AH – A frase «um golem alugado» é uma citação de um amigo meu espanhol a quem o poema é dedicado. Mas o que é um golem? Um golen é um homúnculo, um ser criado por artes mágicas dotado de poderes sobrenaturais, para cuja fabricação, por exemplo Paracelso, deu a receita, mas está sobretudo ligado à tradição hebraica medieval e ao Rabino Lowe etc. Goethe também fala do golem no seu Fausto. Essencialmente representa a audácia do homem ao querer substituir-se a Deus, ou à natureza, criando por suas próprias mãos, um ser sem ser pela via normal… O livro é um «golem alugado» na medida em que é um ser (um objeto) provisoriamente «habitado» por uma existência que lhe é «emprestada» pelo seu autor e utente. A arte mágica que cria o golem/livro é a arte da escrita.

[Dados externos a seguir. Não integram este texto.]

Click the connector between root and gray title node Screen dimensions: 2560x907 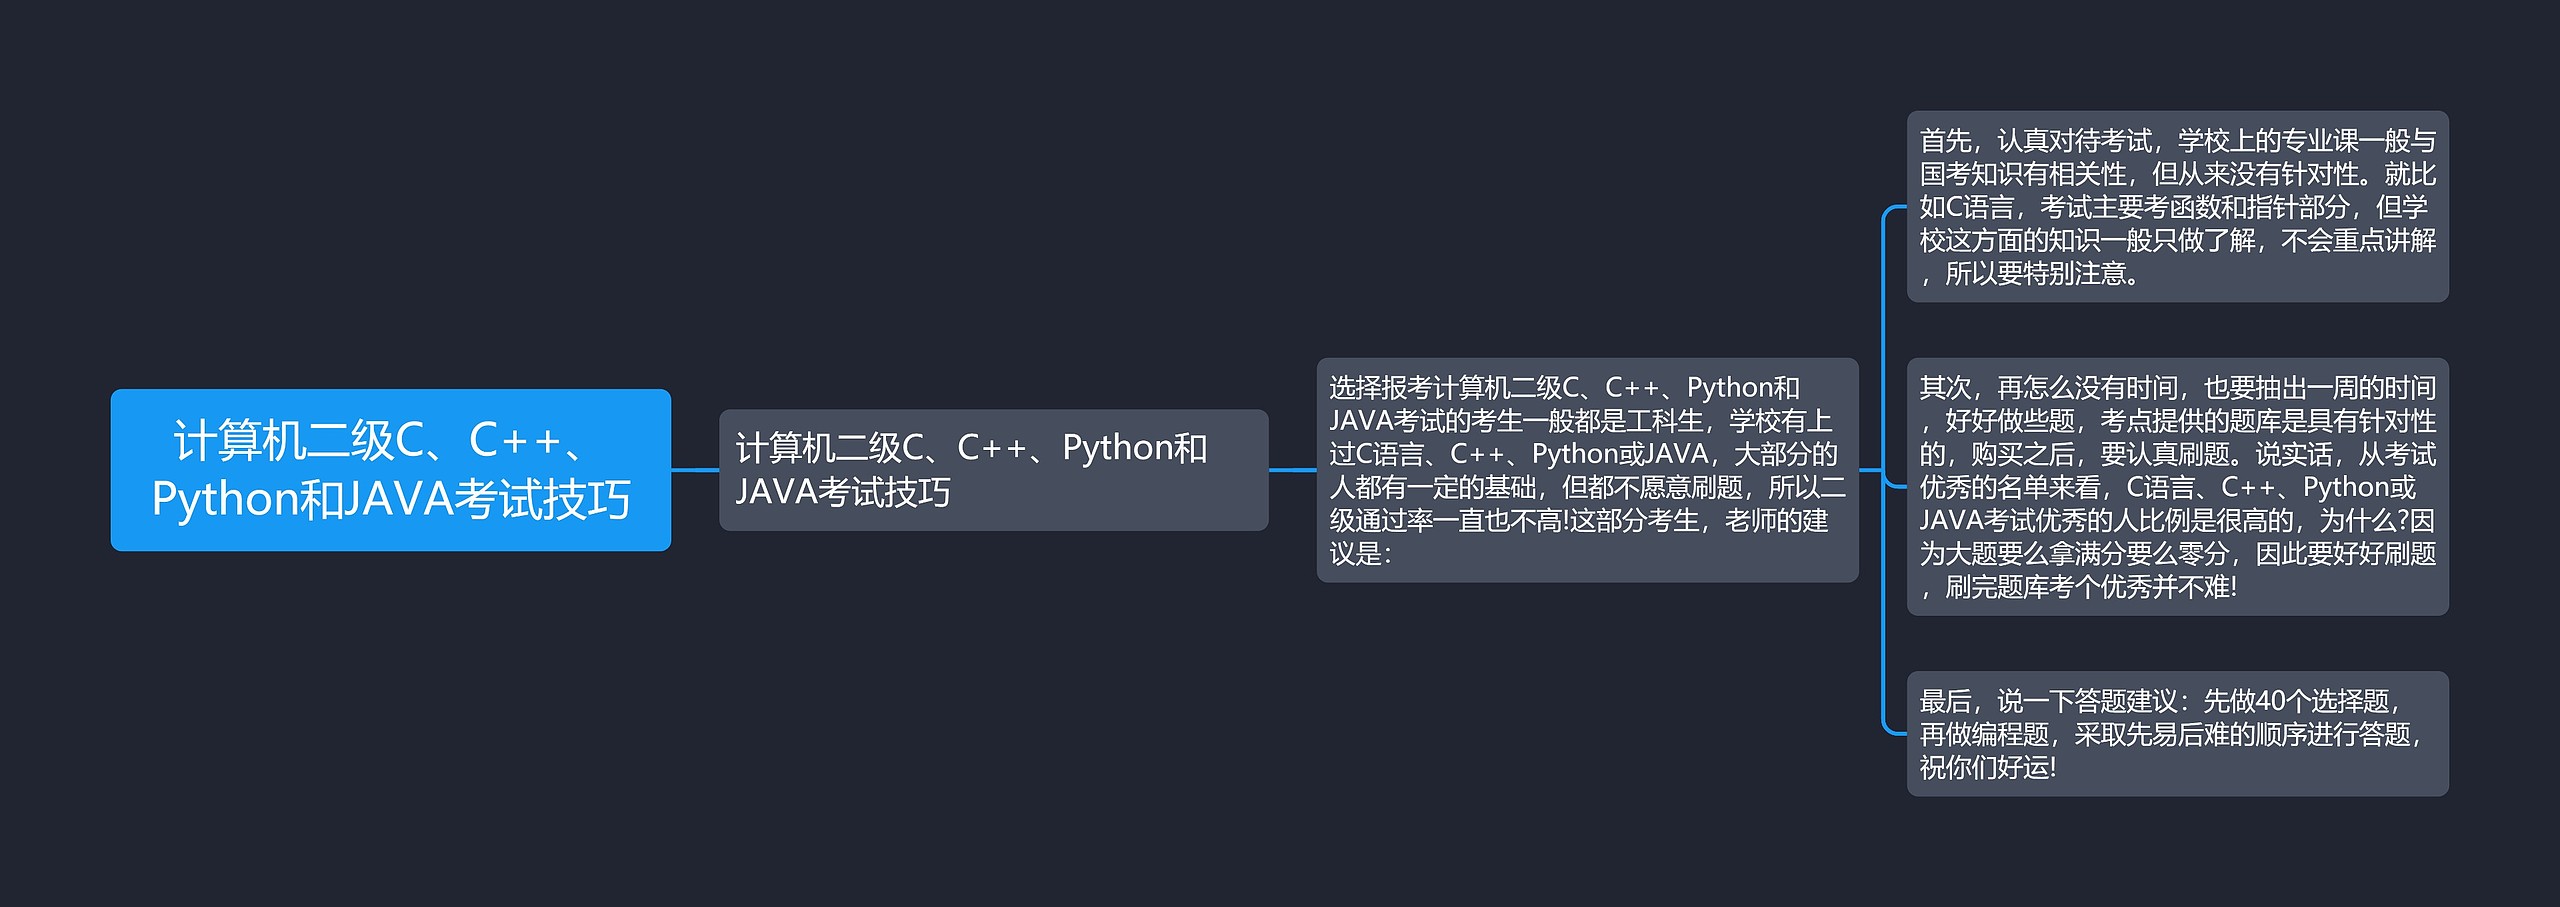[695, 469]
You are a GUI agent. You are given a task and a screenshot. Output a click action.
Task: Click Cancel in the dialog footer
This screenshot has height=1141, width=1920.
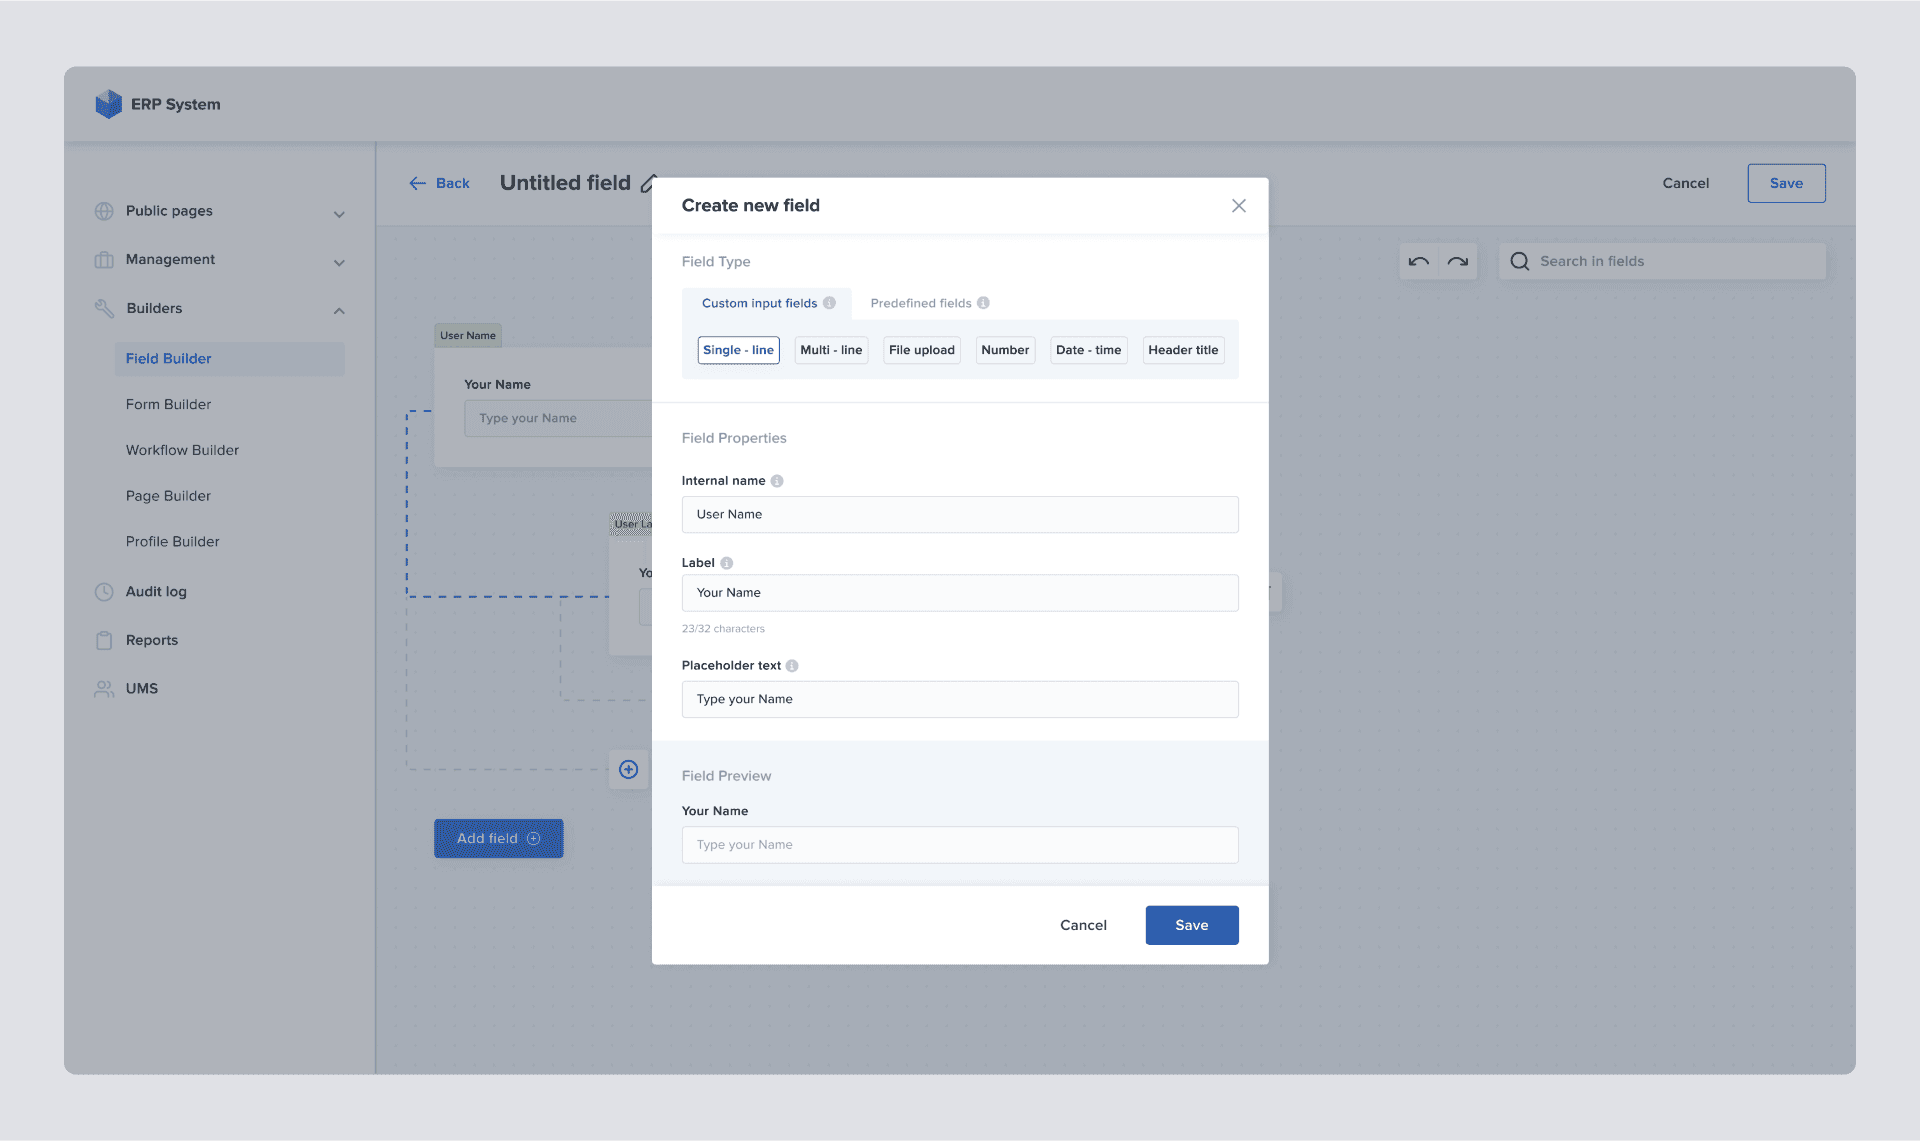tap(1083, 925)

FM - Em entrevista que concedeste a Ana Marques Gastão, dizes que “antroporfizar um anjo é no mínimo um sacrilégio”. Como vês, a propósito, a relação entre sagrado e material, enigma e factual, religioso e cotidiano, percebido pela lírica portuguesa posterior à tua geração? Quem estaria hoje a cometer sacrilégio, por exemplo, ante as perspectivas de entrelaçamento desses elementos aqui evocados?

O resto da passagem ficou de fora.